Manchester City lost one of their legends in the ccrash, ex City and England goalkeeper, Frank Swift who was at the time a football correspondent for the News Of The World.
There has always been the local rivalry but City and United fans used to watch games at each others grounds every other week back then depending on who was playing at home.

City fans at the moment are somewhat peeved, not by the attention being focused on Untited and the disaster, but on the way the media as a whole seem to think that it is fair game to castigate City fans ahead of the game in anticipation of them breaking the minutes silence! Nothing has been mentioned about the minority of United fans who regularly try to goad City fans with their chants about sinking Russian Submarines in relation to City's fall from the premiere down to division 2! Nor has anything been made about them disrupting procedeings at Anfield with callous chants! It was not City fans who started the 'Munich chants' but fans from another club across the border in Yorkshire, that club will remain nameless by me.

At the game, United have graciously allowed Manchester City to decorate the away end with Frank Swift memororbelia. City like United will be wearing special shirts for the game with no shirt sponsors logo not makers name on them. All City will have on their shirts are the players name and number and a black ribbon with the words 'Manchester remembers' printed on.

I have little doubt that the silence will be fully supported by all 3000 City fans attending however no one can absolutely sure than one imbecille will not and that includes United fans as well as City fans. You can not odds for the minority but you can be sure that if they are City fans doing it the will get a life ban from Eastlands.
I could have had a ticket for the game as I had re requesite number of loyalty points required when some were still availlable. I declined only because of the high price being charged, £47! So I will be watching the game on the big screen in the pub that will be full of both City and United Supporters and has done so for a long time with not a hint of trouble.

Hers hoping for a trouble free day at Old Trafford and 3 points heading to Eastlands!

  Bingalau 13:32 06 Feb 2008

Jak_1. Thanks for that information. I also remember those days of wartime and post war football. People were mighty glad of the entertainment. As an Evertonian we, like you used to go across to the other ground (Anfield) once a fortnight to watch whoever was playing. There was no segregation in grounds in those days. You went in to whichever part of the ground you liked best. At half time you could walk round to the other end if you wished. There was never any trouble but plenty of healthy banter. Sometimes if there was a good away game in Manchester, say Blackpool versus Manchester City, we would get a train to Manchester and have a good day out there. When I was stationed in Portsmouth we went to the same area of Fratton Park every home game and supported the opposition in amongst the Pompey fans. There was never any sign of trouble and afterwards we went with the same group of Pompey fans to the local pub for a couple of pints and a laugh and joke about the game. I have always blamed the segregation of supporters for most of the trouble in grounds. I still do...
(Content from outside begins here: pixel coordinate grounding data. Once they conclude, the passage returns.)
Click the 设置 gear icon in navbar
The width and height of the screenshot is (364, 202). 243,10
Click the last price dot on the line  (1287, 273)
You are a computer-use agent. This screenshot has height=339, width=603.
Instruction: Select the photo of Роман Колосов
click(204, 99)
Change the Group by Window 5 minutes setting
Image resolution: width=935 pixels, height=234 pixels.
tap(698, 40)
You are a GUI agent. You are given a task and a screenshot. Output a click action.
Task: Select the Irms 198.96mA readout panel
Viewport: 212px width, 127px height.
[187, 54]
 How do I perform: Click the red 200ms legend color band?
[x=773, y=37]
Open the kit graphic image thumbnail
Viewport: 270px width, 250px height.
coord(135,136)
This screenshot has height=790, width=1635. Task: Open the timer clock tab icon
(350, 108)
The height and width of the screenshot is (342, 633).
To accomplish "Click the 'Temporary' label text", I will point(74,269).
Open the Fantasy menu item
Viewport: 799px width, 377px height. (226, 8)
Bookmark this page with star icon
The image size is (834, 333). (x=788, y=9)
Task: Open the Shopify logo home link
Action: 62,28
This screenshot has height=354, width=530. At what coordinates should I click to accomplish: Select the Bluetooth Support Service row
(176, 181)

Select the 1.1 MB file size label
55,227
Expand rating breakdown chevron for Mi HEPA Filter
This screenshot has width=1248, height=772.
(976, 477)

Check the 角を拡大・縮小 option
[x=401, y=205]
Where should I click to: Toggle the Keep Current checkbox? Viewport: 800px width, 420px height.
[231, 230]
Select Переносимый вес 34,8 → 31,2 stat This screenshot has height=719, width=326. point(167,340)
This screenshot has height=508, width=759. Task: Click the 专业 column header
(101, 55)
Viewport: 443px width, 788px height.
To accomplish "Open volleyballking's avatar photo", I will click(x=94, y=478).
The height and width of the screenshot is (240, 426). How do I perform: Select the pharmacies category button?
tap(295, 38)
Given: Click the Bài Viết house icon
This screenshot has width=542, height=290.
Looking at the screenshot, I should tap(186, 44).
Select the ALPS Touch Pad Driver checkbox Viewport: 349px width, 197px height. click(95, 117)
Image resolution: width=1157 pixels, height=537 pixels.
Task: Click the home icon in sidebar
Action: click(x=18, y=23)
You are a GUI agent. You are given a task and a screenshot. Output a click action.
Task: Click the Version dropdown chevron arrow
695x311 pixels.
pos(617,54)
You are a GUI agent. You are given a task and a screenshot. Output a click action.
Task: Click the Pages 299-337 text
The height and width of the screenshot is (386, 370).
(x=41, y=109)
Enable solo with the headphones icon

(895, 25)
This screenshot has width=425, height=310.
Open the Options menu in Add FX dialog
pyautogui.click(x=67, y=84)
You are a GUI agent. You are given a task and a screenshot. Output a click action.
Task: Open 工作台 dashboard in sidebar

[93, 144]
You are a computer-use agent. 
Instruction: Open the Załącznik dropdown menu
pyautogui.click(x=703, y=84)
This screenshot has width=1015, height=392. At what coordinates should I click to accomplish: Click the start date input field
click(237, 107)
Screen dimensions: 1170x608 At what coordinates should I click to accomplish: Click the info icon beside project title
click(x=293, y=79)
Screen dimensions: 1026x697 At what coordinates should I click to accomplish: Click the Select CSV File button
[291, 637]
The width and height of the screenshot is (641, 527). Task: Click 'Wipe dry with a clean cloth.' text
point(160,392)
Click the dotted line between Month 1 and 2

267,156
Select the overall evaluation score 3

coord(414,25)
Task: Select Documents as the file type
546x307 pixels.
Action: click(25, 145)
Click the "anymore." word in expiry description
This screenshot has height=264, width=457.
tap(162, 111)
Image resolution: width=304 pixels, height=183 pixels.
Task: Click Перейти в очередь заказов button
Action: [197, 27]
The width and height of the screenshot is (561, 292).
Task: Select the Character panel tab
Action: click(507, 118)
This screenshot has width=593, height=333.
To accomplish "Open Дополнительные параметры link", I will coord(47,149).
  Jim Thing 13:44 06 Feb 2008

Your post brought back fond memories of Frank Swift — Big Swifty, I remember him well. As for the Munich disaster, for me it has always been one of those events (like the JFK assassination or the first moon landing) about which I can recall in great detail exactly where I was and what I was doing when I heard the news.

I was working away from Manchester at the time and I've been back only rarely since, so your post was the first mention I'd ever seen of the heartwarming generosity and support of Manchester City F.C. It's a sad reflection on society that we now find ourselves worrying whether today's City fans (or, more accurately, a few of them) will be able to sustain a decent measure of silent respect for sixty whole seconds.